A new competitive α-amino-3-hydroxy-5-methylisoxazole-4-propionic acid receptor antagonist,(2, 3-dioxo-7-[1H-imidazol-1-yl]-6-nitro-1, 2, 3, 4-tetrahydro-1-quinoxalinyl) acetic acid (YM872) has analgesic effects on acute thermal-and formalin-induced nociception by intrathecal administration. The purpose of this study was to determine the analgesic effects of systemically administered YM872 in both acute thermal-and irritant-induced pain. Sprague-Dawley rats were tested for tail withdrawal response by the tail flick test and for paw flinches by formalin injection after intraperitoneal administration of YM872. The tail flick latency increased dose-dependently with a 50% effective dose value of 156.3 μg. The number of flinches in both first and second phases of the formalin test decreased with increasing the dose of YM872. The 50% effective dose values were 1.0 μg in the first phase and 38.7 μg in the second phase. Transiently, intraperitoneal administration of 1 and 10 mg of YM872 induced motor disturbance and 10 mg induced loss of pinna reflex. We conclude that intraperitoneal administration of YM872 had analgesic effects on both acute thermal-and formalin-induced nociceptions in rats.
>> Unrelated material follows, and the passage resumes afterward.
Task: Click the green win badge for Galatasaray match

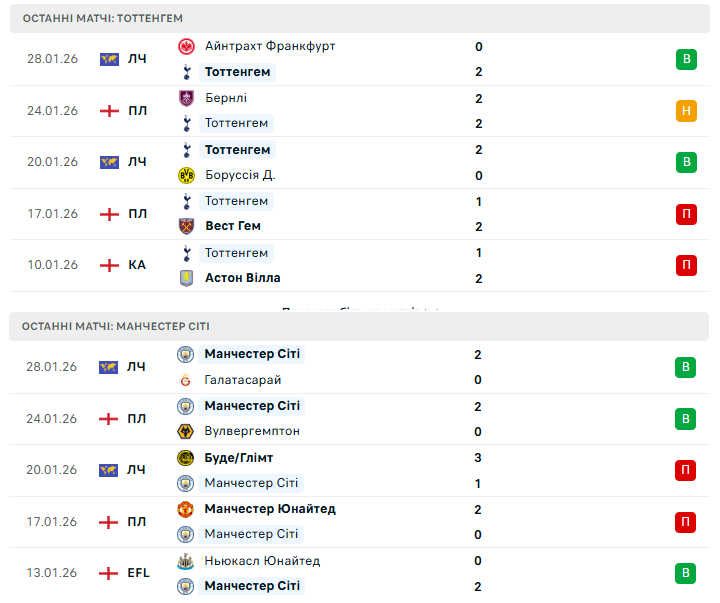Action: click(686, 367)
Transient motor disturbance and loss of pinna reflex occurred only with large doses.

Implications

Intraperitoneally administered YM872, a new α-amino-3-hydroxy-5-methylisoxazole-4-propionic acid receptor antagonist, had analgesic effects on thermal-and formalin-induced pain in rats. Larger doses induced transient motor disturbance and loss of pinna reflex mediated in the brain.